Diese wurden nie irgendwo öffentlich bekanntgegeben, aber mit genug Verkäufen kann man die Zeitpunkte leicht herausfinden, wann diese Mindestvergütungen gesenkt wurden:
Mindestvergütungen an die Fotografen von Verkäufen aus der EyeEm-Kollektion auf Getty Images:
bis einschließlich April 2016: 5 USD
ab Mai 2016: 3,50 USD
ab Juni 2016: 3 USD
ab November 2016: 2 USD
ab Juni 2018: 1 USD
ab Mai 2019: keine Mindestvergütung
Das heißt, dass sich nun auch EyeEm-Fotografen über die absurd niedrigen Verkaufspreise bei Getty ärgern dürfen. Mein neues Rekordtief liegt bei 0,06 USD pro Verkauf, andere Fotografen berichteten gar von 0,03 USD-Verkäufen.
Das ist für Fotografen, die via iStock oder auf über andere Kanäle bei Getty Images verkaufen, nichts Neues. Fotografen von Macrostock-Verteilern wie Westend61 oder Imagebroker ärgern sich schon deutlich länger über teils einstellige Centbeträge in den Abrechnungen von Getty Images.
Bemerkenswerter war bisher vielmehr, dass EyeEm als eine der wenigen Agenturen in der Lage war, trotz dieser Preispolitik Mindestvergütungen zu garantieren. Wie sie das schafften, wusste keiner, aber es war in der Bilderbranche ein offenes Geheimnis, dass das nur über Zuzahlungen aus eigener Tasche gehen könnte.
So war es dann auch, wie EyeEm gestern in der inoffiziellen Facebook-Gruppe „EyeEm Market Worldwide“ durch deren CTO und Co-Gründer Ramzi Rizk hier bekannt gab:
„[…] Since the start, we made the decision to subsidize any photos that were sold through third-party partners for less than $2. We did this from our belief that your work should be compensated fairly. Starting this month, we will no longer subsidize partner sales (sales of images on partnering photo platforms). This means that some of you will see sales under $1. As our sales through Getty and other partners increase, stopping subsidies is the only sustainable way to continue licensing through third parties.

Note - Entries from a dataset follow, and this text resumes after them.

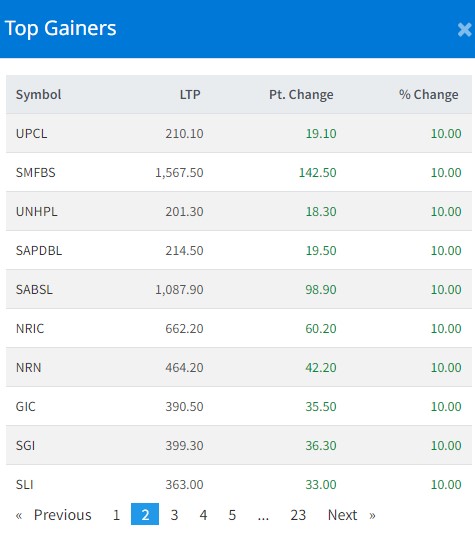475x552 pixels.
Task: Sort by % Change column header
Action: (x=429, y=94)
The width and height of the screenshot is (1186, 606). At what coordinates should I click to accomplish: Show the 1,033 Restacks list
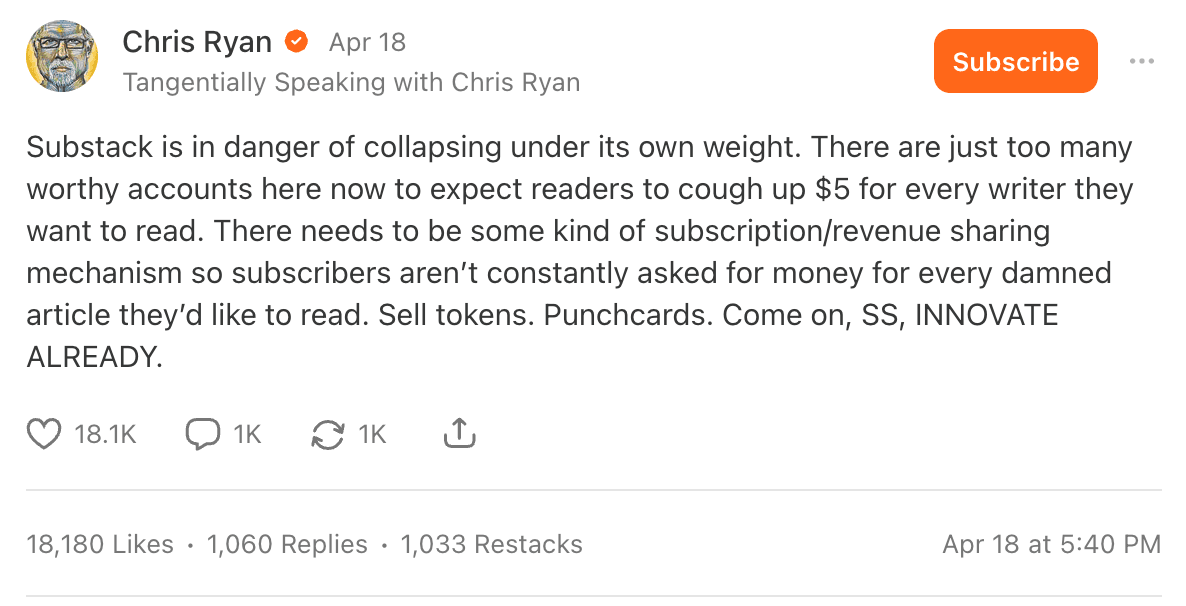[x=491, y=544]
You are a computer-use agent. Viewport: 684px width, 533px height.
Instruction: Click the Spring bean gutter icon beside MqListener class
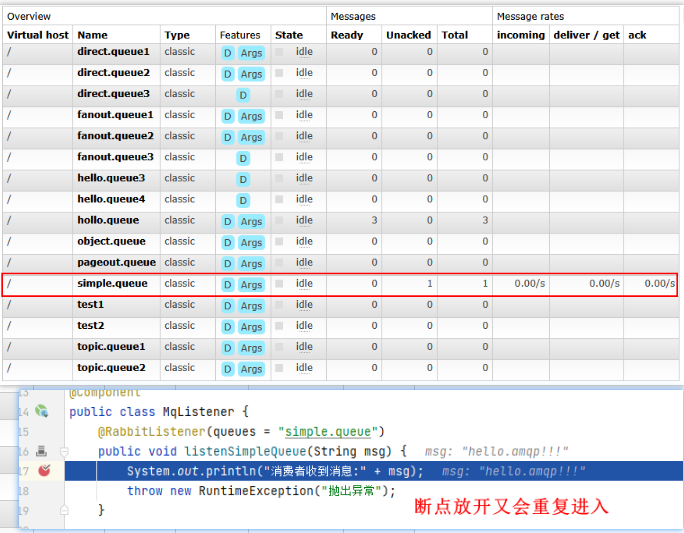pyautogui.click(x=41, y=411)
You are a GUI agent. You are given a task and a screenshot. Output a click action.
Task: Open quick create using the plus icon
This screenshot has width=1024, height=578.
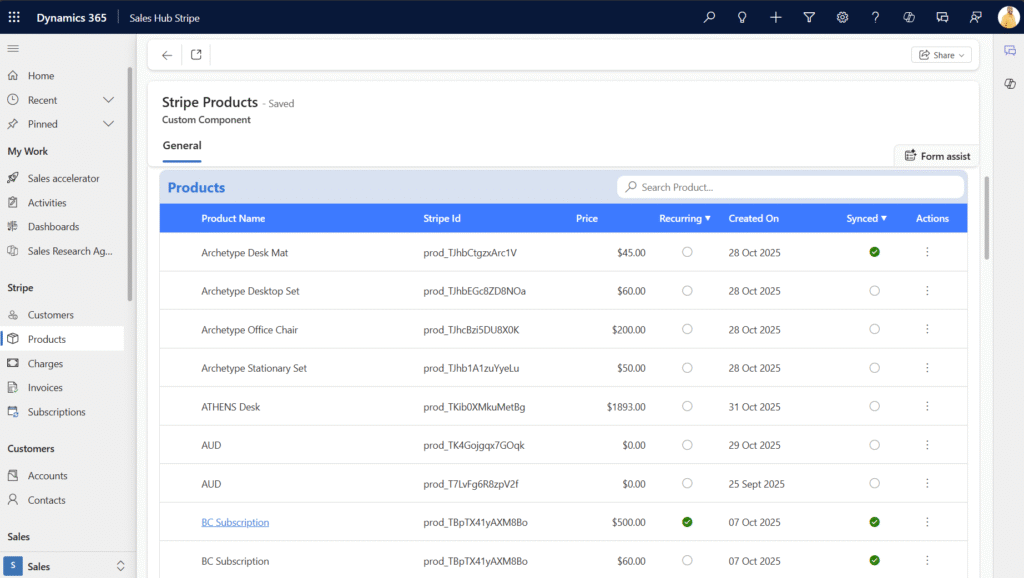click(x=775, y=17)
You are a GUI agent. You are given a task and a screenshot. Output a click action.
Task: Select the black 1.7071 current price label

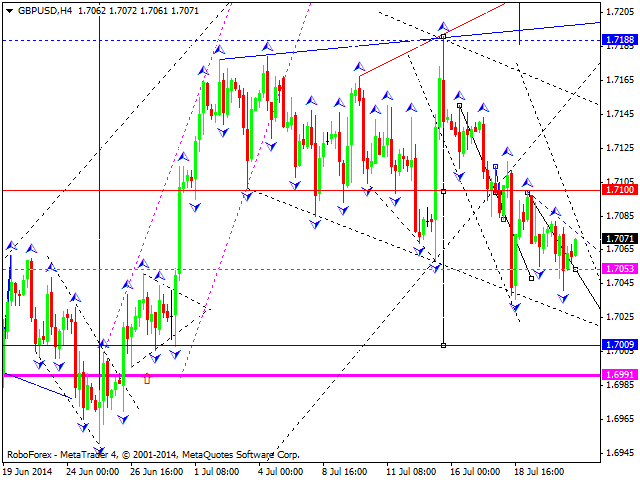[618, 239]
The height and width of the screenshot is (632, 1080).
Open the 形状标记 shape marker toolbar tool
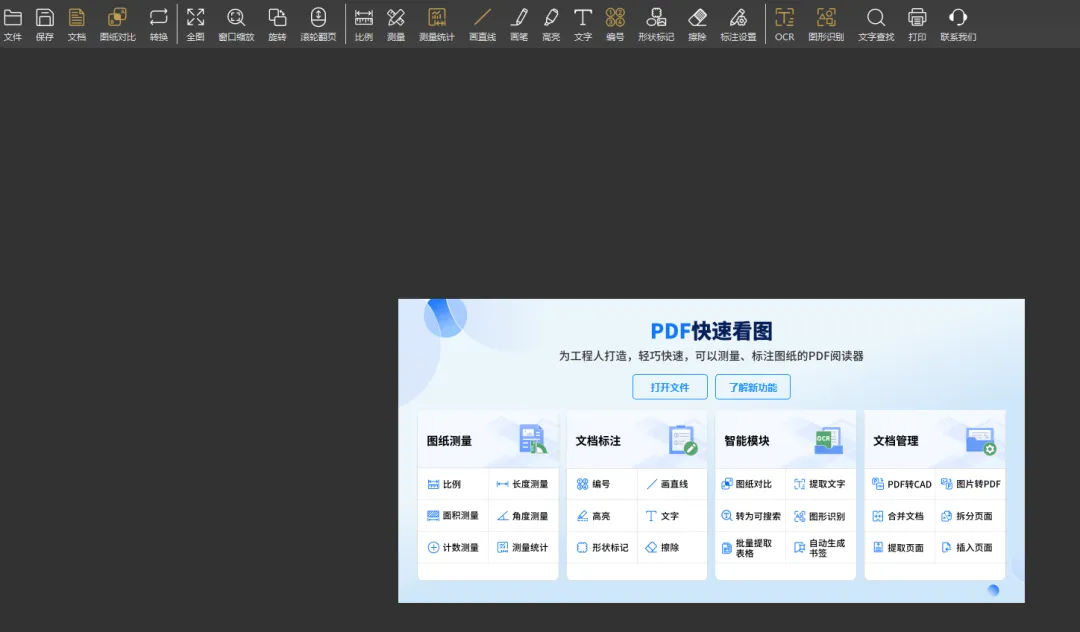click(656, 24)
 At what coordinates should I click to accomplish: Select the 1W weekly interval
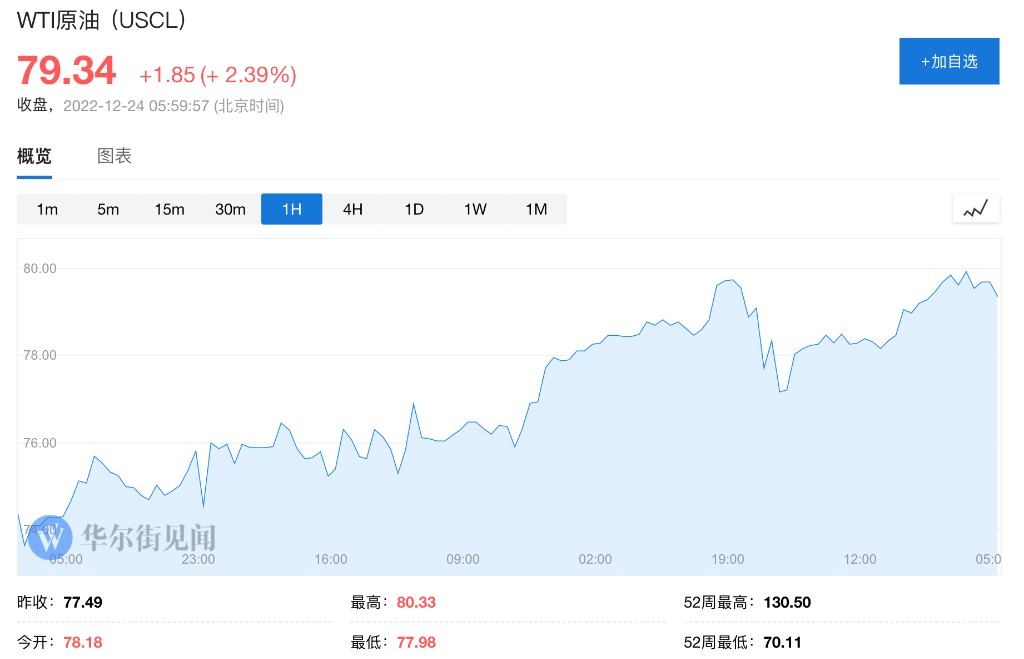[475, 209]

Just as we did at the start of our journey, we continue to see this as an equal partnership and are committed to always pay you 50% of all revenues from your image sales. Our team’s main focus has been to improve your opportunities on EyeEm Market, where we are able to control the prices and guarantee fair compensation. Our Market is growing at a very healthy pace, and as it grows, so will your sales. Many of you have already seen royalties from those sales growing over the past months. […]“

Warum hat EyeEm die Subventionierung beendet?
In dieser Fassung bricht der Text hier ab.